- Directed by: Rafal Zielinski
- Written by: Joey Dedio
- Produced by: Maria Rita Caso Helena Cynamon Joey Dedio Samuel H. Frankel T.J. Mancini Robert O. Ragland
- Starring: Joey Dedio Eliud Figueroa Geneviève Bujold
- Cinematography: Helge Gerull
- Edited by: Eric Chase
- Music by: Eleven Robert O. Ragland
- Production company: Aloe Entertainment
- Release date: April 7, 2007;
- Running time: 103 minutes
- Country: United States
- Language: English

= Downtown: A Street Tale =

Downtown: A Street Tale is a 2004 American drama film.

Its focus is on a group of teenagers and twentysomethings living in the basement of an abandoned factory on 10th Avenue in Manhattan. Their leader is ex-junkie and hustler Angelo (aka Kick), who serves as a father figure to the motley crew that includes gay African American hairdresser Lamont; mentally challenged Hispanic Tito; Latina stripper Ashley; upper class drug addict Hunter; Romanian prostitute Raquel; and newly arrived from Texas rock star-wannabe Billy and his pregnant girlfriend Cheri. Added to the mix are social worker Aimee Levesque, who operates the fictional shelter Haven House (based on the real-life Covenant House) and keeps an eye on Angelo and his street kids; and a pornographer, a strip-club owner, and a wheelchair-using drug dealer. Their stories are told in a series of vignettes unfolding in the days just prior to Christmas.
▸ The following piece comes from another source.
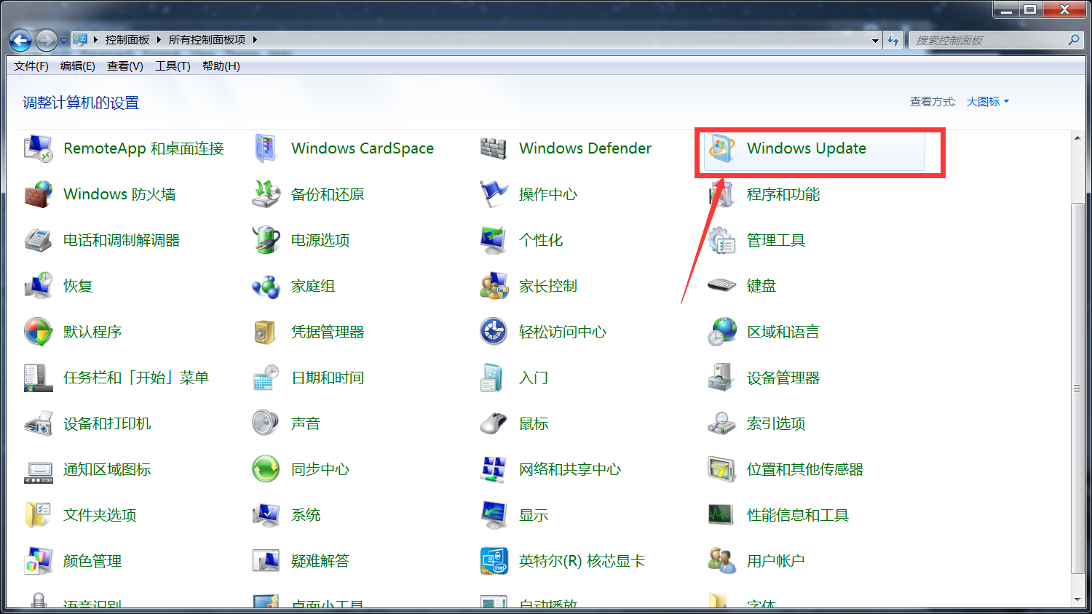The image size is (1092, 614).
Task: Open Windows Defender icon
Action: click(x=493, y=148)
The melodramatic independent film, written and produced by Joey Dedio (who also stars as Angelo) and directed by Rafal Zielinski. In addition to Dedio, the cast of the Slowhand Cinema release includes Jeremy Alan Richards as Lamont, Johnny Sanchez as Tito, Rachel Vasquez as Ashley, Chad Allen as Hunter, Mihaela Tudorof as Raquel, James Ransone as Billy, Domenica Cameron Scorsese as Cheri, Geneviève Bujold as Aimee, Burt Young as the pornographer, Lillo Brancato Jr. as the strip-club owner, and John Savage as the drug dealer.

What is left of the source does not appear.